--- Extracted information ---
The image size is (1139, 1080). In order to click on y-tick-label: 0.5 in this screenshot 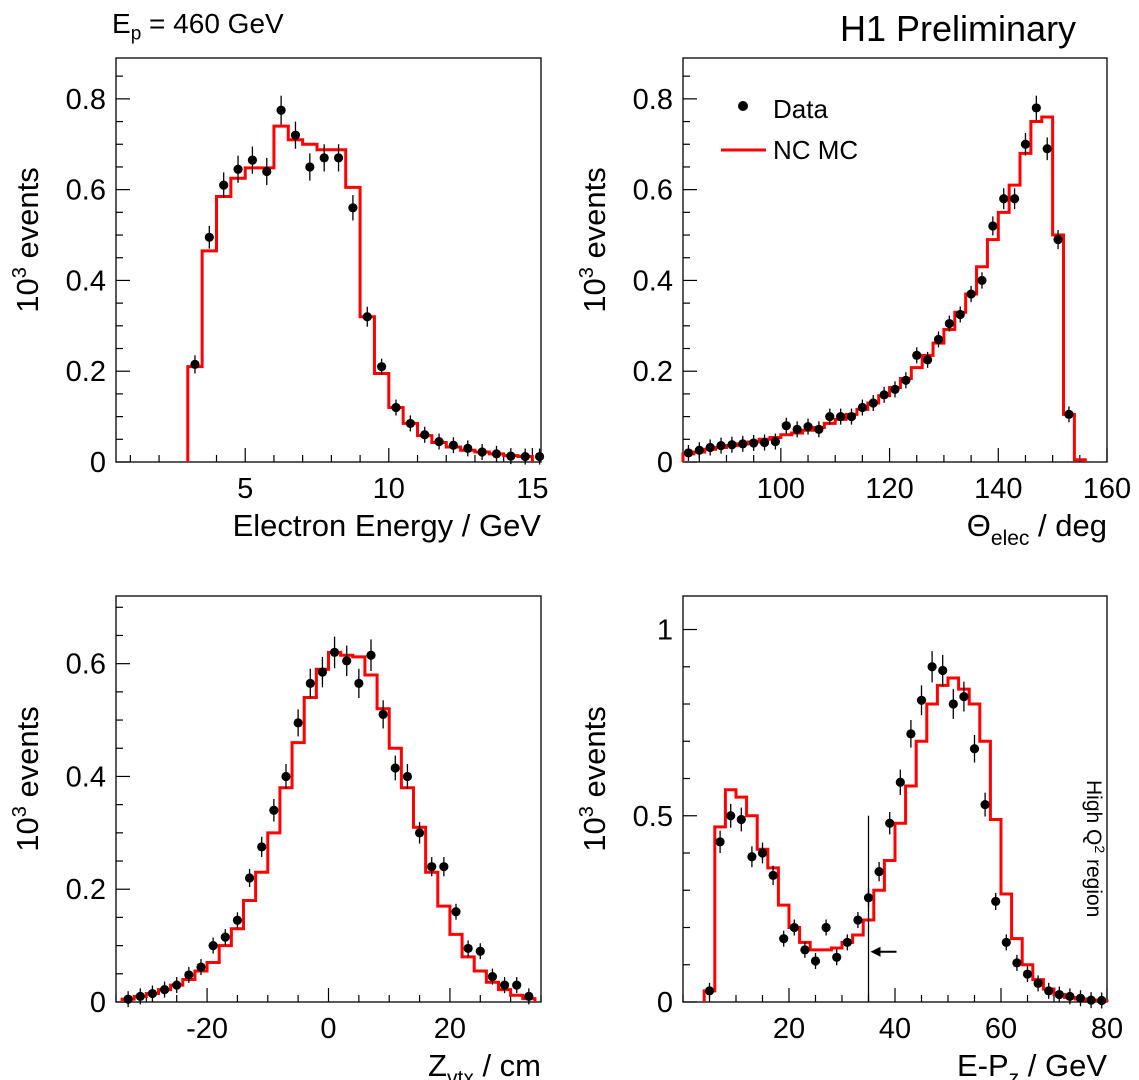, I will do `click(653, 817)`.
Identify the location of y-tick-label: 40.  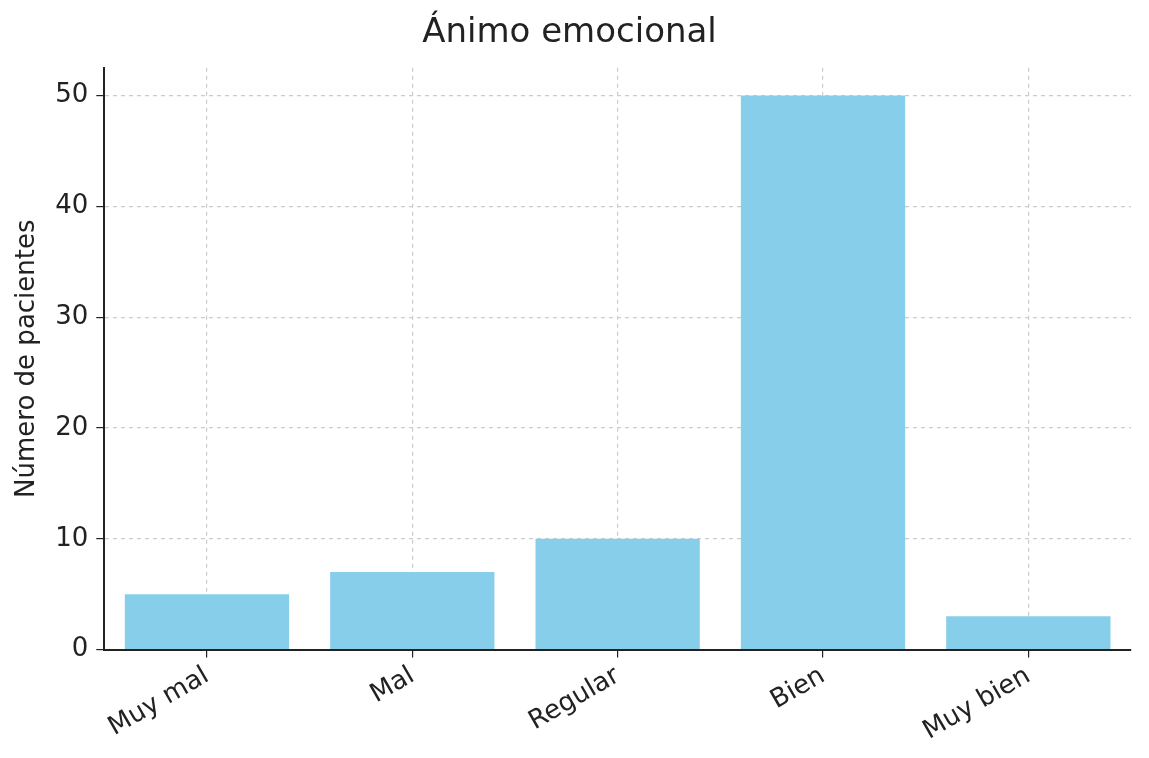
(72, 204).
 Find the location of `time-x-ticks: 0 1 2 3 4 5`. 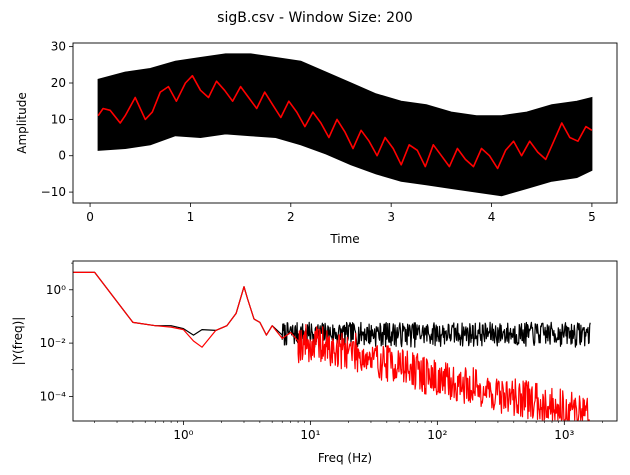

time-x-ticks: 0 1 2 3 4 5 is located at coordinates (341, 214).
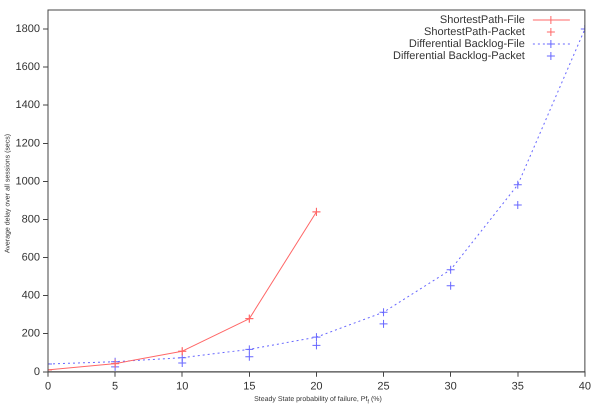 The height and width of the screenshot is (410, 594). I want to click on x-tick-label: 15, so click(250, 386).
---
What the exercise asks: Recast everything from the line containing "Identify the location of y-tick-label: 40." down to the last line of the material as a numbered list, skipping blank lines and leaving out the pictures.

Exercise result:
1. Identify the location of y-tick-label: 40.  
2. (72, 204).
3.  Find the location of `time-x-ticks: 0 1 2 3 4 5`. 
4. time-x-ticks: 0 1 2 3 4 5 is located at coordinates (341, 214).
5.  The height and width of the screenshot is (410, 594). I want to click on x-tick-label: 15, so click(250, 386).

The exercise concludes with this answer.